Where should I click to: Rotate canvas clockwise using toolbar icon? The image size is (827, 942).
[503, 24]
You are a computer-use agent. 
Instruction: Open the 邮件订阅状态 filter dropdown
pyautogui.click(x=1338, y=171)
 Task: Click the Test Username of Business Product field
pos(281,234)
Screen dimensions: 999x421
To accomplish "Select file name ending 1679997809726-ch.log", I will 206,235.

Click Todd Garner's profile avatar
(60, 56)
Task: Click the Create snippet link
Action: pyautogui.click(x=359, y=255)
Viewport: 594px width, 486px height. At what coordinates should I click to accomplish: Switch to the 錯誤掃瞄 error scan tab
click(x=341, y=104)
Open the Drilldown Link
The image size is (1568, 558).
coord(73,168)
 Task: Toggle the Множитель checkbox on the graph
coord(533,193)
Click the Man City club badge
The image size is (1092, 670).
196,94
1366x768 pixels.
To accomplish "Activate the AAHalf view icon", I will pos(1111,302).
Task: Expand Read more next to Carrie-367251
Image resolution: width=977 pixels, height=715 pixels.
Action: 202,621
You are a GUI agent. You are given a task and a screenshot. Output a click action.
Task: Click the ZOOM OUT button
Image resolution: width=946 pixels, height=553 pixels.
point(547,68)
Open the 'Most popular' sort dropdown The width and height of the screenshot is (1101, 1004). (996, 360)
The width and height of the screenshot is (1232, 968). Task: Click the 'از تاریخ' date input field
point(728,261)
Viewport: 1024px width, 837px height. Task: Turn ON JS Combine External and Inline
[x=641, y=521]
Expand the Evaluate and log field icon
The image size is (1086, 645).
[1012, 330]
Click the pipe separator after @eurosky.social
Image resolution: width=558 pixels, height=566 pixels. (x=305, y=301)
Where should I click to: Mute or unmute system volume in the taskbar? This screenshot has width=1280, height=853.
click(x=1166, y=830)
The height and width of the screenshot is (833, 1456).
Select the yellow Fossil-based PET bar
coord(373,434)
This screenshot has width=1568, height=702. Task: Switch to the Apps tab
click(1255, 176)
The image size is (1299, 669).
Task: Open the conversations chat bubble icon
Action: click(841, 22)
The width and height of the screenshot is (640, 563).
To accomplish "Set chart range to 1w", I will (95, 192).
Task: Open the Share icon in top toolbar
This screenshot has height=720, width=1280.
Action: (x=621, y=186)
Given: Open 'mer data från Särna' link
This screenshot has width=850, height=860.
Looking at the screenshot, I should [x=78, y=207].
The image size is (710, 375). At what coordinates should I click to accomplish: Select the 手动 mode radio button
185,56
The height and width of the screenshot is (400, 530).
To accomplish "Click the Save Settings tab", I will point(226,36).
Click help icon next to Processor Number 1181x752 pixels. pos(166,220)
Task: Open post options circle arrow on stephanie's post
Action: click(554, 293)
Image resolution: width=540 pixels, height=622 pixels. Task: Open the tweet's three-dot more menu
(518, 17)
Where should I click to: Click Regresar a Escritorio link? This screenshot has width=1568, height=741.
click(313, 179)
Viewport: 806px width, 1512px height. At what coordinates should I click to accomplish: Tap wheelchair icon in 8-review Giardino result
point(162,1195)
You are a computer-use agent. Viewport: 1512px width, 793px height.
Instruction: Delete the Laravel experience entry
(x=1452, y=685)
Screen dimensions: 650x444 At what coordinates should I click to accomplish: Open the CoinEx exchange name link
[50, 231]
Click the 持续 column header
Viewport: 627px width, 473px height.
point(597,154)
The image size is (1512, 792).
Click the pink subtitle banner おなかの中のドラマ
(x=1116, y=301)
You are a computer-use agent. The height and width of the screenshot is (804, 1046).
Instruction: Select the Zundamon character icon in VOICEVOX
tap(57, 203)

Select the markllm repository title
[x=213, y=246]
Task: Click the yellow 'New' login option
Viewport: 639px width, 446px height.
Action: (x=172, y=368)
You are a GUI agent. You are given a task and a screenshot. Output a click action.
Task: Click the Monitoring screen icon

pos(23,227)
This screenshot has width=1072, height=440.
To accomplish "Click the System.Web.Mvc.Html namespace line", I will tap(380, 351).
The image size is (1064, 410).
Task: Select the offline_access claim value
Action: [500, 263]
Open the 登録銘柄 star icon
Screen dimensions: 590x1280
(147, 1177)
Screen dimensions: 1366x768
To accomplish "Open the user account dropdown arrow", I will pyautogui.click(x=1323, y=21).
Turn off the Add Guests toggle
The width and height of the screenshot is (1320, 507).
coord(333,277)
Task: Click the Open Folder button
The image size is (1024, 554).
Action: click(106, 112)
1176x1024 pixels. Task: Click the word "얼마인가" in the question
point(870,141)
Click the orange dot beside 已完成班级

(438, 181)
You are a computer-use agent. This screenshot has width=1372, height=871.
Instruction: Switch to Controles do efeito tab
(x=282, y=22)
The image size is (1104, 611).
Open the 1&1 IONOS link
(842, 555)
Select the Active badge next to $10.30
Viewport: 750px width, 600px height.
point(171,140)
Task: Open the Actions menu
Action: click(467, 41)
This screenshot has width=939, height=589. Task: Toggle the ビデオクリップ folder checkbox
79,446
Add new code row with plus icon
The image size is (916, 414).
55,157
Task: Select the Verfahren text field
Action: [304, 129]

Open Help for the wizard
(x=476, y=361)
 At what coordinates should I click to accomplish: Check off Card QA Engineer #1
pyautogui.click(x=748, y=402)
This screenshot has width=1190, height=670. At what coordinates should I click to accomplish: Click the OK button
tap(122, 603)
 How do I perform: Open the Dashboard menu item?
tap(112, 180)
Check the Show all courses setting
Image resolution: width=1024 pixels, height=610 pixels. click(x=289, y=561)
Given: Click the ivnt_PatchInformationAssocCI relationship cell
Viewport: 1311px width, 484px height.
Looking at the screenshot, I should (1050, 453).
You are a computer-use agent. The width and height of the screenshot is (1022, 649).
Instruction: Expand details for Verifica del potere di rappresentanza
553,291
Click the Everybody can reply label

*-*-*

§ Work task: The required output is the complete set of records, reproduced exactly.

§ Result for this exercise:
Where should I click to: Rotate canvas clockwise using toolbar icon? The image size is (827, 942).
[503, 24]
You are a computer-use agent. 
Instruction: Open the 邮件订阅状态 filter dropdown
pyautogui.click(x=1338, y=171)
 Task: Click the Test Username of Business Product field
pos(281,234)
Screen dimensions: 999x421
To accomplish "Select file name ending 1679997809726-ch.log", I will 206,235.

Click Todd Garner's profile avatar
(60, 56)
Task: Click the Create snippet link
Action: pyautogui.click(x=359, y=255)
Viewport: 594px width, 486px height. At what coordinates should I click to accomplish: Switch to the 錯誤掃瞄 error scan tab
click(x=341, y=104)
Open the Drilldown Link
The image size is (1568, 558).
coord(73,168)
 Task: Toggle the Множитель checkbox on the graph
coord(533,193)
Click the Man City club badge
The image size is (1092, 670).
196,94
1366x768 pixels.
To accomplish "Activate the AAHalf view icon", I will pos(1111,302).
Task: Expand Read more next to Carrie-367251
Image resolution: width=977 pixels, height=715 pixels.
Action: 202,621
You are a GUI agent. You are given a task and a screenshot. Output a click action.
Task: Click the ZOOM OUT button
Image resolution: width=946 pixels, height=553 pixels.
point(547,68)
Open the 'Most popular' sort dropdown The width and height of the screenshot is (1101, 1004). (996, 360)
The width and height of the screenshot is (1232, 968). Task: Click the 'از تاریخ' date input field
point(728,261)
Viewport: 1024px width, 837px height. Task: Turn ON JS Combine External and Inline
[x=641, y=521]
Expand the Evaluate and log field icon
The image size is (1086, 645).
[1012, 330]
Click the pipe separator after @eurosky.social
Image resolution: width=558 pixels, height=566 pixels. (x=305, y=301)
Where should I click to: Mute or unmute system volume in the taskbar? This screenshot has width=1280, height=853.
click(x=1166, y=830)
The height and width of the screenshot is (833, 1456).
Select the yellow Fossil-based PET bar
coord(373,434)
This screenshot has width=1568, height=702. Task: Switch to the Apps tab
click(1255, 176)
The image size is (1299, 669).
Task: Open the conversations chat bubble icon
Action: click(841, 22)
The width and height of the screenshot is (640, 563).
To accomplish "Set chart range to 1w", I will (95, 192).
Task: Open the Share icon in top toolbar
This screenshot has height=720, width=1280.
Action: (x=621, y=186)
Given: Open 'mer data från Särna' link
This screenshot has width=850, height=860.
Looking at the screenshot, I should [x=78, y=207].
The image size is (710, 375). At what coordinates should I click to accomplish: Select the 手动 mode radio button
185,56
The height and width of the screenshot is (400, 530).
To accomplish "Click the Save Settings tab", I will point(226,36).
Click help icon next to Processor Number 1181x752 pixels. pos(166,220)
Task: Open post options circle arrow on stephanie's post
Action: click(554, 293)
Image resolution: width=540 pixels, height=622 pixels. Task: Open the tweet's three-dot more menu
(518, 17)
Where should I click to: Click Regresar a Escritorio link? This screenshot has width=1568, height=741.
click(313, 179)
Viewport: 806px width, 1512px height. At what coordinates should I click to accomplish: Tap wheelchair icon in 8-review Giardino result
point(162,1195)
You are a computer-use agent. Viewport: 1512px width, 793px height.
Instruction: Delete the Laravel experience entry
(x=1452, y=685)
Screen dimensions: 650x444 At what coordinates should I click to accomplish: Open the CoinEx exchange name link
[50, 231]
Click the 持续 column header
Viewport: 627px width, 473px height.
point(597,154)
The image size is (1512, 792).
Click the pink subtitle banner おなかの中のドラマ
(x=1116, y=301)
You are a computer-use agent. The height and width of the screenshot is (804, 1046).
Instruction: Select the Zundamon character icon in VOICEVOX
tap(57, 203)

Select the markllm repository title
[x=213, y=246]
Task: Click the yellow 'New' login option
Viewport: 639px width, 446px height.
Action: (x=172, y=368)
You are a GUI agent. You are given a task and a screenshot. Output a click action.
Task: Click the Monitoring screen icon

pos(23,227)
This screenshot has width=1072, height=440.
To accomplish "Click the System.Web.Mvc.Html namespace line", I will tap(380, 351).
The image size is (1064, 410).
Task: Select the offline_access claim value
Action: [500, 263]
Open the 登録銘柄 star icon
Screen dimensions: 590x1280
(147, 1177)
Screen dimensions: 1366x768
To accomplish "Open the user account dropdown arrow", I will pyautogui.click(x=1323, y=21).
Turn off the Add Guests toggle
The width and height of the screenshot is (1320, 507).
coord(333,277)
Task: Click the Open Folder button
The image size is (1024, 554).
Action: click(106, 112)
1176x1024 pixels. Task: Click the word "얼마인가" in the question
point(870,141)
Click the orange dot beside 已完成班级

(438, 181)
You are a computer-use agent. This screenshot has width=1372, height=871.
Instruction: Switch to Controles do efeito tab
(x=282, y=22)
The image size is (1104, 611).
Open the 1&1 IONOS link
(842, 555)
Select the Active badge next to $10.30
Viewport: 750px width, 600px height.
point(171,140)
Task: Open the Actions menu
Action: click(467, 41)
This screenshot has width=939, height=589. Task: Toggle the ビデオクリップ folder checkbox
79,446
Add new code row with plus icon
The image size is (916, 414).
55,157
Task: Select the Verfahren text field
Action: [304, 129]

Open Help for the wizard
(x=476, y=361)
 At what coordinates should I click to accomplish: Check off Card QA Engineer #1
pyautogui.click(x=748, y=402)
This screenshot has width=1190, height=670. At what coordinates should I click to accomplish: Click the OK button
tap(122, 603)
 How do I perform: Open the Dashboard menu item?
tap(112, 180)
Check the Show all courses setting
Image resolution: width=1024 pixels, height=610 pixels. click(x=289, y=561)
Given: Click the ivnt_PatchInformationAssocCI relationship cell
Viewport: 1311px width, 484px height.
Looking at the screenshot, I should (1050, 453).
You are a computer-use agent. The width and height of the screenshot is (1022, 649).
Instruction: Expand details for Verifica del potere di rappresentanza
553,291
Click the Everybody can reply label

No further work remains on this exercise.